* [Assignment]: Convert everything from the line containing "Identify the location" down through the end of the lines into a JSON list of strings, one string per line, skipping blank lines. Leave the pictures out of your answer.

Stored data:
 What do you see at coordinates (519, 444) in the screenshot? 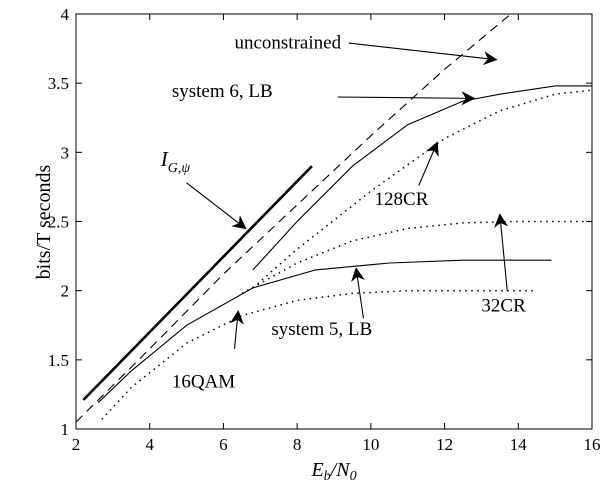
I see `x-tick-label: 14` at bounding box center [519, 444].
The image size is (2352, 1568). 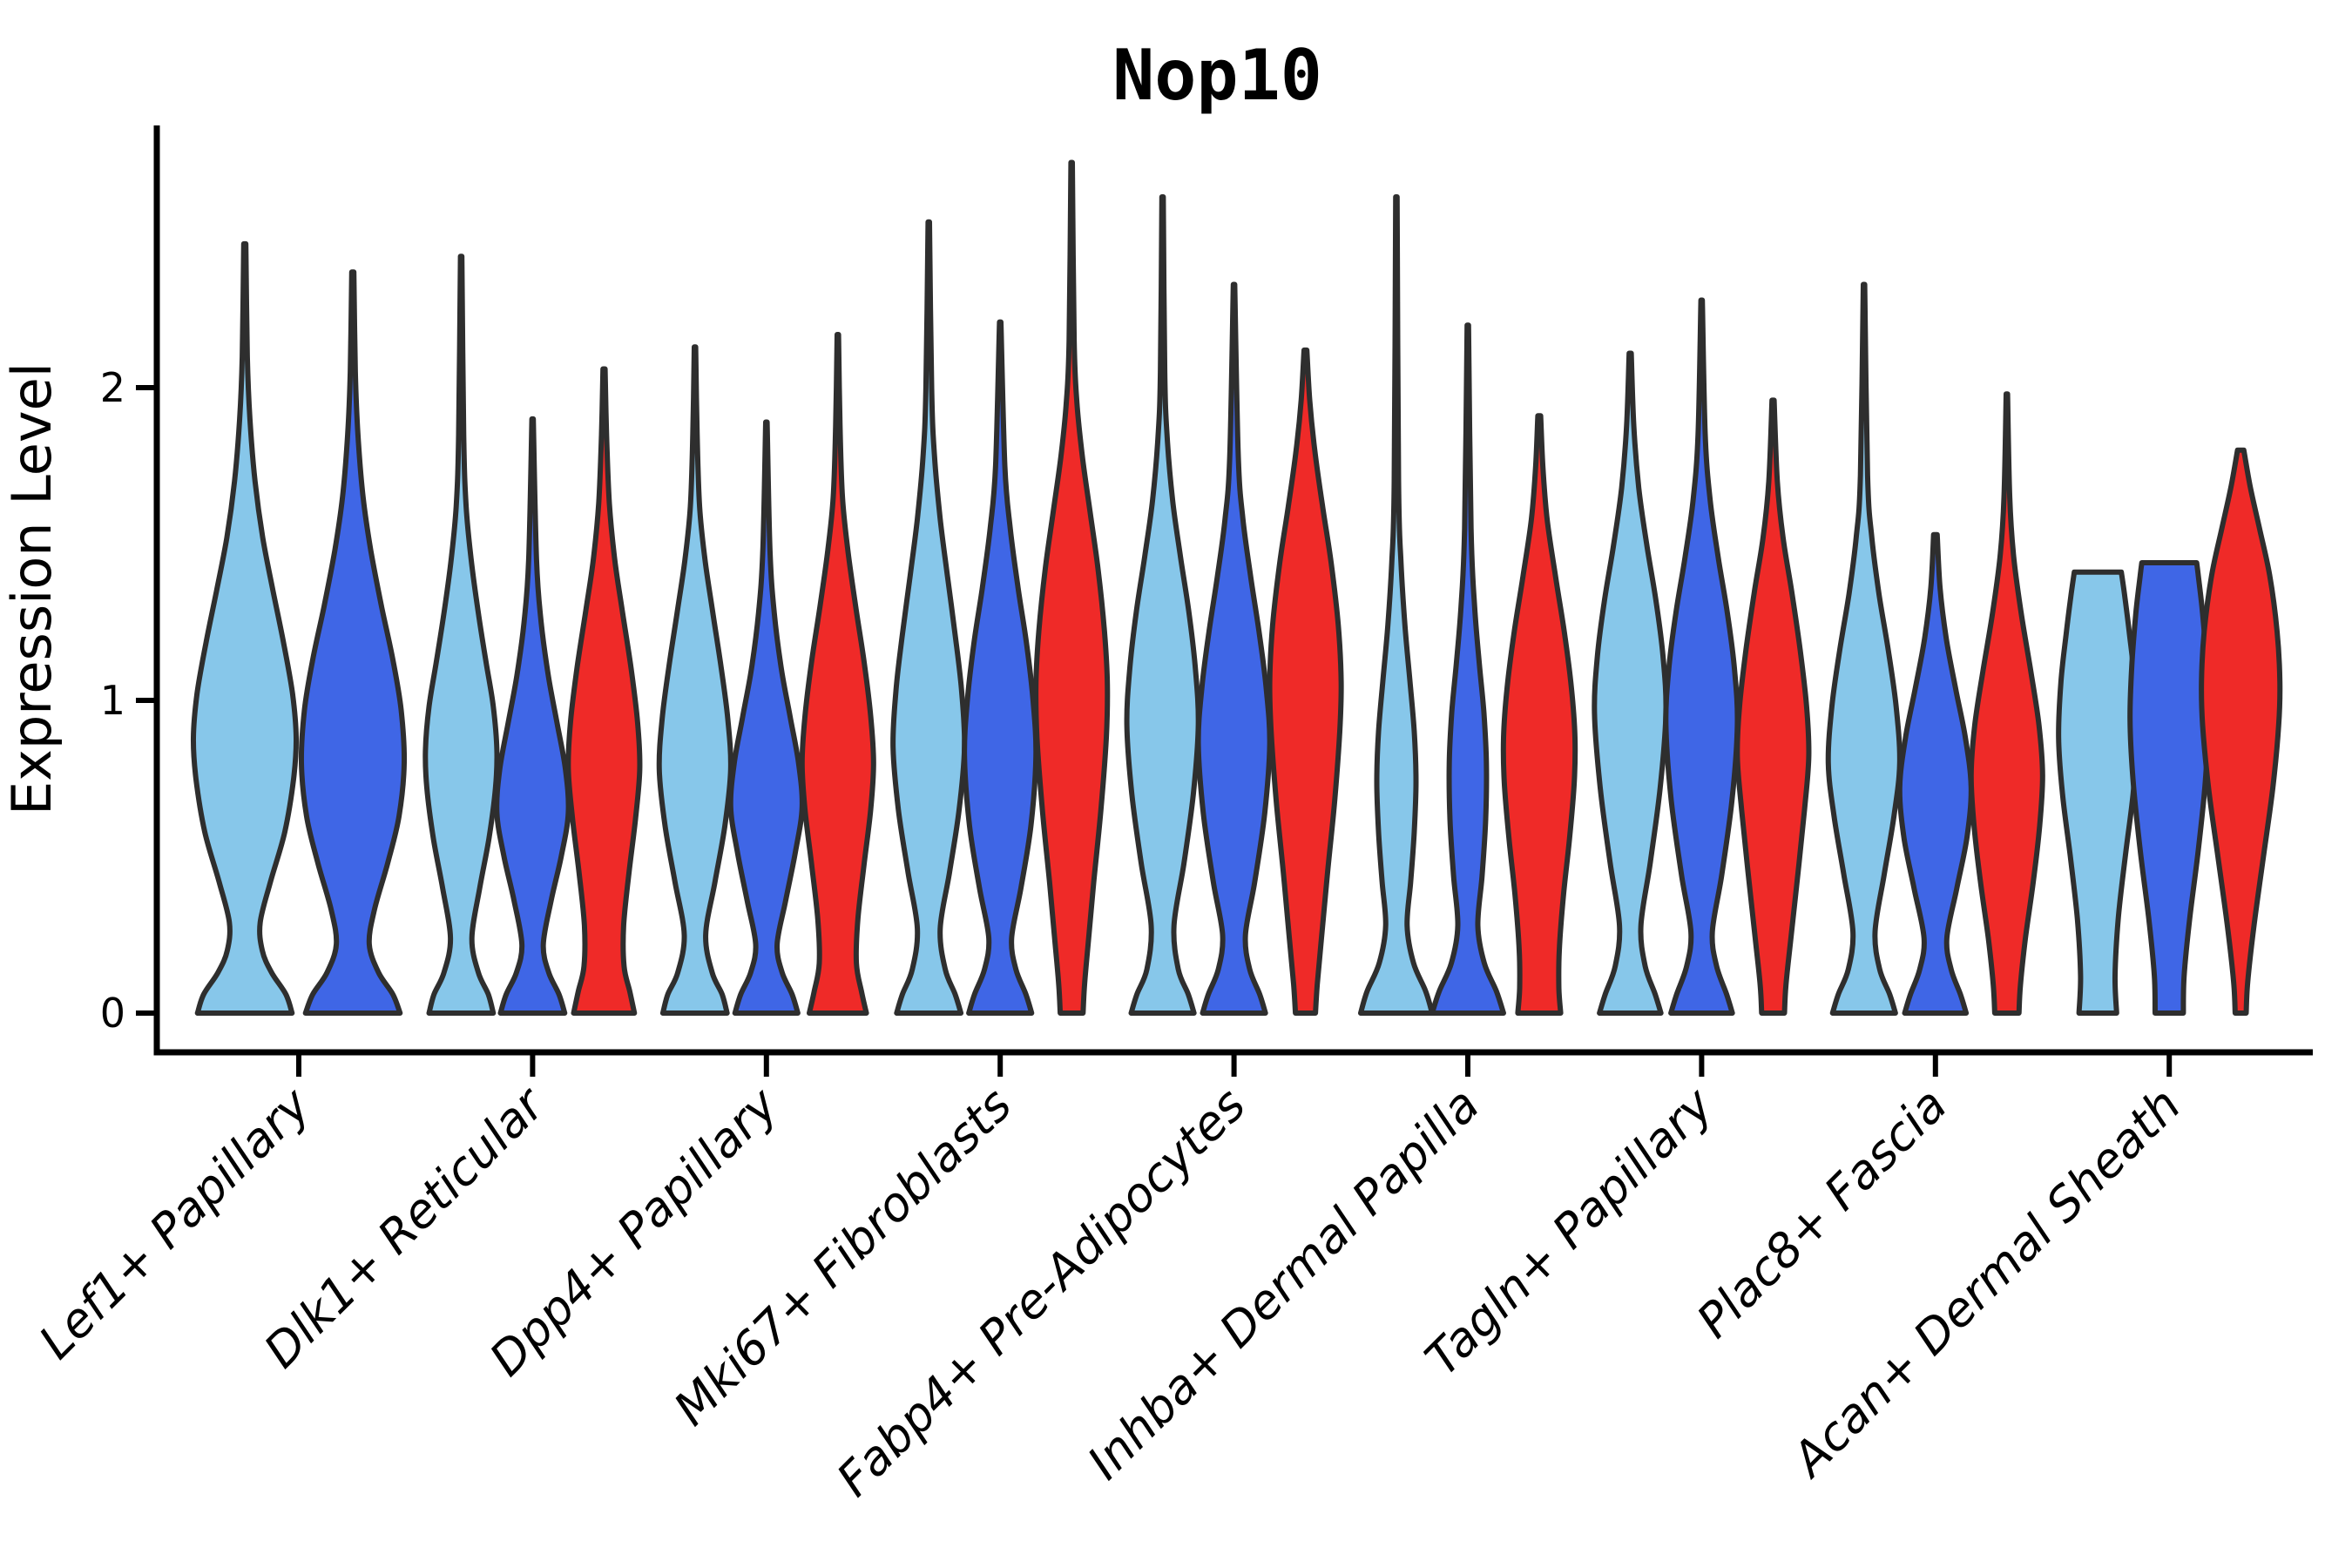 What do you see at coordinates (1162, 605) in the screenshot?
I see `violin-fabp4-pre-adipocytes-light-blue` at bounding box center [1162, 605].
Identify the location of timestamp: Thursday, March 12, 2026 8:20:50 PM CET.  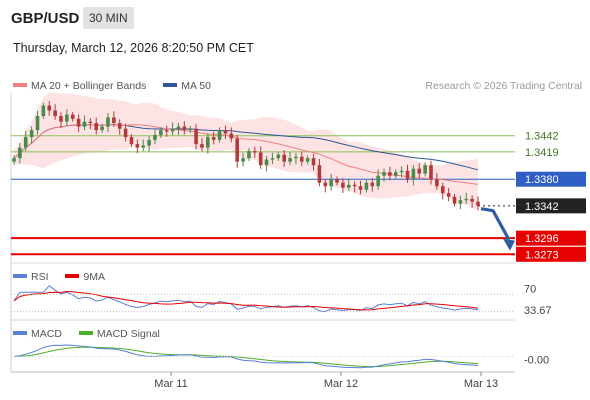
(134, 48).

* [Solution]:
[
  "Identify the location of timestamp: Thursday, March 12, 2026 8:20:50 PM CET.  ",
  "(134, 48)."
]